A Powerful Performer

In benchmark testing, the new MacBook Pro proved to a powerful performer, solidly in the top tier of its class across a variety of tests. Overall performance ranged from two to eight times as fast as the 1-Ghz G4 PowerBook reference platform, and in many of the tests it came in at roughly 50% as fast as the blazingly-fast high-end dual-3-Ghz processor Mac Pro desktop.

For instance, the MacBook Pro chewed through the MP3 rip/encode test in 5 minutes, 13 seconds as opposed to 7 minutes, 2 seconds for the PowerBook and 3 minutes, 13 seconds for the Mac Pro, while it came through the audio file format conversion test at 1 minute, 55 seconds, versus 9 minutes, 29 seconds for the G4 and 1 minute, 21 seconds for the Mac Pro.

Word processing, file loading, and scrolling tests came in at similar ratios, and the Photoshop filter tests showed the MacBook Pro coming in somewhat ahead of the G4, and about half the speed of the Mac Pro desktop. The obvious reason for the minimal performance gains over the older G4 in Photoshop is that Adobe's products aren't yet available in a Universal version (Intel-native) for Macs, so it ran under Apple's Rosetta enabler. When I put the MacBook Pro through the same tests under Windows XP SP2 using Apple's Boot Camp, speed more than doubled across the board, giving a preview of what can be expected when a Universal version of the Adobe suite is out.
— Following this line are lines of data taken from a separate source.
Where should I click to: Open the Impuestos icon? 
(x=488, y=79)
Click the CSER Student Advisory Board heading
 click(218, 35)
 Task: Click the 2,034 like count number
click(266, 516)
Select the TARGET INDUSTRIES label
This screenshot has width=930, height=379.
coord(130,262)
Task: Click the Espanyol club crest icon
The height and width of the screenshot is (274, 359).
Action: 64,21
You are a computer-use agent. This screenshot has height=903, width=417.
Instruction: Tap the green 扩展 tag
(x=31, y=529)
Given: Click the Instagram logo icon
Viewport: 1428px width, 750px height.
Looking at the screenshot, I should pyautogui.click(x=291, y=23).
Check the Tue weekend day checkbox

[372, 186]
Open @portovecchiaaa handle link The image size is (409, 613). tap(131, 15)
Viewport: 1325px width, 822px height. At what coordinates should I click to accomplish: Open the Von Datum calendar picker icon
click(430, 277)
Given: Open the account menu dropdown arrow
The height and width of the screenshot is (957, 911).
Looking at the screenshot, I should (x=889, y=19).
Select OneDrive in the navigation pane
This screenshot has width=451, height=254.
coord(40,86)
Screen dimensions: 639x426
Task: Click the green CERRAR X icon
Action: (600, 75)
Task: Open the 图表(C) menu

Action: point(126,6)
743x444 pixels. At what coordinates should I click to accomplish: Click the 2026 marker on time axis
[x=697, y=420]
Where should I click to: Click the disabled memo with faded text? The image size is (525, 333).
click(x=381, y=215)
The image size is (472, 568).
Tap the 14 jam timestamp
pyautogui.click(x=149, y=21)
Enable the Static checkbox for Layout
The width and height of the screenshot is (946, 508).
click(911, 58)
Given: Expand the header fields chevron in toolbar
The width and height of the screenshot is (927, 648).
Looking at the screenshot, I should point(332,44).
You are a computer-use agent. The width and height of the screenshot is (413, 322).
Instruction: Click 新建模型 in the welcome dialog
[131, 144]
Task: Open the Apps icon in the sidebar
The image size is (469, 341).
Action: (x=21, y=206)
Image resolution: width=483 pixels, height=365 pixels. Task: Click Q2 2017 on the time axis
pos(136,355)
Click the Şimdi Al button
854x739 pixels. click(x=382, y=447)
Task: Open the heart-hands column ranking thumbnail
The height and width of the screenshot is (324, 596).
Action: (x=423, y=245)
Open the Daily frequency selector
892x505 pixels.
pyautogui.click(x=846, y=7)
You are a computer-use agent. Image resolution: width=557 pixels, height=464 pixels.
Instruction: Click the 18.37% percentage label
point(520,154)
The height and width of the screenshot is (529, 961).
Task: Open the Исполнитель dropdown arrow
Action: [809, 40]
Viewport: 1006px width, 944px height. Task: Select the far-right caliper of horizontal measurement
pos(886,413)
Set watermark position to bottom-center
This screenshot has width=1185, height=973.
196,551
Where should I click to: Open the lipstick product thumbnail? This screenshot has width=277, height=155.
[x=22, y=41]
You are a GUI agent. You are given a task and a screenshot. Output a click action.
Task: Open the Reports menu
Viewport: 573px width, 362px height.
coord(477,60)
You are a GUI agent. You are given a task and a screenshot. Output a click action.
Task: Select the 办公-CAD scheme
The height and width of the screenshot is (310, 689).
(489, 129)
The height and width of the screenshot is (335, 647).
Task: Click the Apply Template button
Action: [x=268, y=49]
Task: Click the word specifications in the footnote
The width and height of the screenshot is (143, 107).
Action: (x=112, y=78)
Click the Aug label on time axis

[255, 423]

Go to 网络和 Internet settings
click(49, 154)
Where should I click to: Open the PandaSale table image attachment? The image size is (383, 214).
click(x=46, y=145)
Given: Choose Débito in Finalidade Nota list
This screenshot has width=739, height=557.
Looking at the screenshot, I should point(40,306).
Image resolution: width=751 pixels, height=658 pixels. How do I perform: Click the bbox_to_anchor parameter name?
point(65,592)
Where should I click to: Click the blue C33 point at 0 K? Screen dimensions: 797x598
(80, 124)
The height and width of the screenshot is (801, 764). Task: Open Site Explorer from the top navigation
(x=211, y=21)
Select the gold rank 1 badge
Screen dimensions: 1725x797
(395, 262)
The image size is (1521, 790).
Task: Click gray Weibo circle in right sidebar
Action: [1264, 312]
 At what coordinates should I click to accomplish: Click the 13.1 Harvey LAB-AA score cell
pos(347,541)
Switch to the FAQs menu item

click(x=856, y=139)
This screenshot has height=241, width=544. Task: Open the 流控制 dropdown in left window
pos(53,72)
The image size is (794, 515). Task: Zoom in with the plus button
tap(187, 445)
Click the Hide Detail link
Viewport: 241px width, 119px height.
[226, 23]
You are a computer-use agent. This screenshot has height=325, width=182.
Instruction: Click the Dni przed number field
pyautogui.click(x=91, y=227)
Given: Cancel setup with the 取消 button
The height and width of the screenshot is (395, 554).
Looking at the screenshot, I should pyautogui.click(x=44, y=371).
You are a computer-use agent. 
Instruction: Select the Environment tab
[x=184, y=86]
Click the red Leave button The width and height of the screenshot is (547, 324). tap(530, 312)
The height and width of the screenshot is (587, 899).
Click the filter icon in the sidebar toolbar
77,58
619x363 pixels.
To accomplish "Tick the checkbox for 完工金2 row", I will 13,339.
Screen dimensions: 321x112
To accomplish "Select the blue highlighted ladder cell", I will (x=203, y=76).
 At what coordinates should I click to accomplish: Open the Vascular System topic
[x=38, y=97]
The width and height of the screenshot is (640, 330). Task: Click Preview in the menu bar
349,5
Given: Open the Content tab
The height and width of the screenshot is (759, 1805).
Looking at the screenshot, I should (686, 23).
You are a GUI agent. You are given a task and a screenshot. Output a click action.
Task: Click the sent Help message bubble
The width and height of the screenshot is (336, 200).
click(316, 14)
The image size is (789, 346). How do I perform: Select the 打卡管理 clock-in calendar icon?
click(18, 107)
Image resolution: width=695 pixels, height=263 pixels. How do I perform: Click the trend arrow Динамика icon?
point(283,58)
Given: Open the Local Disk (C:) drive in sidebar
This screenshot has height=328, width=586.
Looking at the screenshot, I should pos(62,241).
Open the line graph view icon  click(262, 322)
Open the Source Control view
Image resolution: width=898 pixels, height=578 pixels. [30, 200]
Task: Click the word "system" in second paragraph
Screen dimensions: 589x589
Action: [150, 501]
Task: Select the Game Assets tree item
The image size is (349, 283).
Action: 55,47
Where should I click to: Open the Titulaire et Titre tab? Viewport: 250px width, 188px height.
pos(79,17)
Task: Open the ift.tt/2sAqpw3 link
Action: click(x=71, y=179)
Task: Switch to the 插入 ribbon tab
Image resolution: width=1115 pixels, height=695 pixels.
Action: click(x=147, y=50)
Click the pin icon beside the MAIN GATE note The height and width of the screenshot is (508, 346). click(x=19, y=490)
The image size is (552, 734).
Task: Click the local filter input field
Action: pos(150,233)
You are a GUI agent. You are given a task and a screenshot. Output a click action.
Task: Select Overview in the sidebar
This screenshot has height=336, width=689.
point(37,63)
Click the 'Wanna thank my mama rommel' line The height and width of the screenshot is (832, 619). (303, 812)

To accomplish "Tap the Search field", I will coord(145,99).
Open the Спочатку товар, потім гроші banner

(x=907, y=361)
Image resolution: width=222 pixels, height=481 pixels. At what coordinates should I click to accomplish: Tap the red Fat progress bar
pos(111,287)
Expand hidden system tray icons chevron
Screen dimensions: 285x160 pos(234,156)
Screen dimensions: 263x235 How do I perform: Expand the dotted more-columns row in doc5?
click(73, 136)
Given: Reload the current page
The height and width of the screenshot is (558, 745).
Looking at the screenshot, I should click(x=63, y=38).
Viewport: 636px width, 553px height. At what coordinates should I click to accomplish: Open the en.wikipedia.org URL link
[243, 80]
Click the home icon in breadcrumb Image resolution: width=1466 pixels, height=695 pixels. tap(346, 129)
Testing using Apple's Universal versions of Final Cut Pro, Logic Pro, and Aperture all showed the MacBook Pro to be a blazing mobile performer, handling just about anything I could throw at it at a speed that was consistently impressive for any laptop. Xbench benchmarks showed the MacBook Pro to be roughly three times as fast overall as our G4 reference platform, and 60% as fast as the Mac Pro, while tests using Cinebench 9.5 generally maintained similar ratios.

Conclusions
The list price for the MacBook Pro as tested (2.33-GHz, 2-Gbytes RAM, 160-Gbyte hard drive) is $2,599, certainly not by any means the cheapest laptop on the market -- but arguably one of the best values, if you need the power and capability this high-performer can offer. For an inexpensive, lightweight travel companion, the 13-inch MacBook (also using the Intel Core 2 Duo) or any of a number of ultra-portable Windows laptops may be worth a look. But for a true full-featured desktop replacement, you can't get much better than this.